In 1974, in Lewis v. New Orleans, the Supreme Court struck down a city ordinance that made it a crime “for any person wantonly to curse or revile or to use obscene or opprobrious language toward or with reference to” a city officer. The court said, “A properly trained police officer may reasonably be expected to exercise a higher degree of restraint” than the average citizen when insulted. Thirteen years later, the court, citing Lewis, struck down a Houston ordinance that made it a crime to “oppose . . . or interrupt any policeman” in the performance of his duties.

In Pennsylvania, as in many other states, an ethnic intimidation charge is an “up charge,” meaning the suspect faces harsher discipline under the law. Robbie Sanderson, for example, was charged with “terroristic threats,” a first-degree misdemeanor. The additional ethnic intimidation charge, however, is a third-degree felony that carries a maximum of sentence of seven years’ incarceration. That was Sanderson’s only felony that day.

Oller’s and Payne’s misdemeanor ethnic intimidation charges could get them each a year in jail.

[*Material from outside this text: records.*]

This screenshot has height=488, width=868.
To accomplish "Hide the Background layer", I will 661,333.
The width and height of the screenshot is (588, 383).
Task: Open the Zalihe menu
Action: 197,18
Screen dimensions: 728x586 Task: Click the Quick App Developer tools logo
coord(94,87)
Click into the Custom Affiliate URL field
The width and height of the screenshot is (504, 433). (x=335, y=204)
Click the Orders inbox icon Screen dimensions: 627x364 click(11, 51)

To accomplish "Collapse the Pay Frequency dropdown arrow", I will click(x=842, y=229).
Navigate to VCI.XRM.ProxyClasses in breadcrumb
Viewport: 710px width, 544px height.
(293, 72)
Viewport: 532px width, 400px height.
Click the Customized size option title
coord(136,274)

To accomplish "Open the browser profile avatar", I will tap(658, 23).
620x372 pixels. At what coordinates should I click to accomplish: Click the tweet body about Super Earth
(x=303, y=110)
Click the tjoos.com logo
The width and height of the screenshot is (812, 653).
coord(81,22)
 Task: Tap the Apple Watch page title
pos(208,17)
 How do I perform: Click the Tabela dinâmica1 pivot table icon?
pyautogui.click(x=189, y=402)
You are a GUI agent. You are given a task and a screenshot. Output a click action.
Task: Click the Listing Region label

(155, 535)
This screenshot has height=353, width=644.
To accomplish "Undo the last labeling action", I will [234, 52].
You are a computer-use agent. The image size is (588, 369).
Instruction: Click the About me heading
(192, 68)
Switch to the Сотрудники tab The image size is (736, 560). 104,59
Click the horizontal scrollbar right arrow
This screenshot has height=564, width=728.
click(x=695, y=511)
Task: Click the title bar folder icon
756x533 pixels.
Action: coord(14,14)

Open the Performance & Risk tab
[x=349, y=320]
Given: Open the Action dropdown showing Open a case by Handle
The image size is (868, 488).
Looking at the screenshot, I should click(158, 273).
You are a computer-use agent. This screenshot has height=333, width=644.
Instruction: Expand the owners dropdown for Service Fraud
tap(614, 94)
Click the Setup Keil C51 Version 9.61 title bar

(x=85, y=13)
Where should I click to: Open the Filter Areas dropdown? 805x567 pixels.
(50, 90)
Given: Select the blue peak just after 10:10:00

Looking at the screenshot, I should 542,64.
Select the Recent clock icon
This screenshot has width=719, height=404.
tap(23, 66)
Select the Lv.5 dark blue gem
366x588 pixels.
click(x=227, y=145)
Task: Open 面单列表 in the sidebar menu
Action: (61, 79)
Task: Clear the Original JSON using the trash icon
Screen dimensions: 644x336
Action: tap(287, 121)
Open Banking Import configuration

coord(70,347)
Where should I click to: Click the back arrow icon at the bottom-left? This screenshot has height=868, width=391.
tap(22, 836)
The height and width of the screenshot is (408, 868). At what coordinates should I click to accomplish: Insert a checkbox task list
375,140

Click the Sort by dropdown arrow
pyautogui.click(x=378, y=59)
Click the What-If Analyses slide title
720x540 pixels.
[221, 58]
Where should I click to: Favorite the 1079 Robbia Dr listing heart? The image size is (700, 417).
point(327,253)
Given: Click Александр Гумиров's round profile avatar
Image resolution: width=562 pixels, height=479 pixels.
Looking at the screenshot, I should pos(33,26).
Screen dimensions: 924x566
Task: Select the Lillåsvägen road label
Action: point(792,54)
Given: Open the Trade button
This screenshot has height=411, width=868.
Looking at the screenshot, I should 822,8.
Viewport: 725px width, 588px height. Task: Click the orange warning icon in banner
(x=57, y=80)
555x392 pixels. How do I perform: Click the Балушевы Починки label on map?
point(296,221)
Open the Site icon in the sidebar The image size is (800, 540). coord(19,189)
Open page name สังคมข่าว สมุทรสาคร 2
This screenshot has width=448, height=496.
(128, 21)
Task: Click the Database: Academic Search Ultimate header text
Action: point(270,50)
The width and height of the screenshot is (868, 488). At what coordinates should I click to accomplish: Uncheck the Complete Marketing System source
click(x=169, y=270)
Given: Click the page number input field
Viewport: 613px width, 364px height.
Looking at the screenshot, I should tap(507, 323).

Amoroso was given a second-degree felony for hitting one of the officers who tackled her. But the charge for what she said is a first-degree felony, with a potential sentence of 20 years’ incarceration.

Hate crime laws are supposed to deter and punish crimes that target people for who they are and make the world safer for communities that suffer from discrimination.

Sanderson, Oller, Amoroso, and Payne resisted arrest, both physically and verbally, because they didn’t want to be arrested — not because of the color of the officers’ skin. Charging them with ethnic intimidation and threatening them with years of prison for their words does not make the world safer for anyone.

Hate crime charges should be reserved for the serious crimes they were intended to address, not used by police seeking to punish people for disrespect. As Supreme Court Justice William Brennan said: “The freedom of individuals verbally to oppose or challenge police action without thereby risking arrest is one of the principal characteristics by which we distinguish a free nation from a police state.”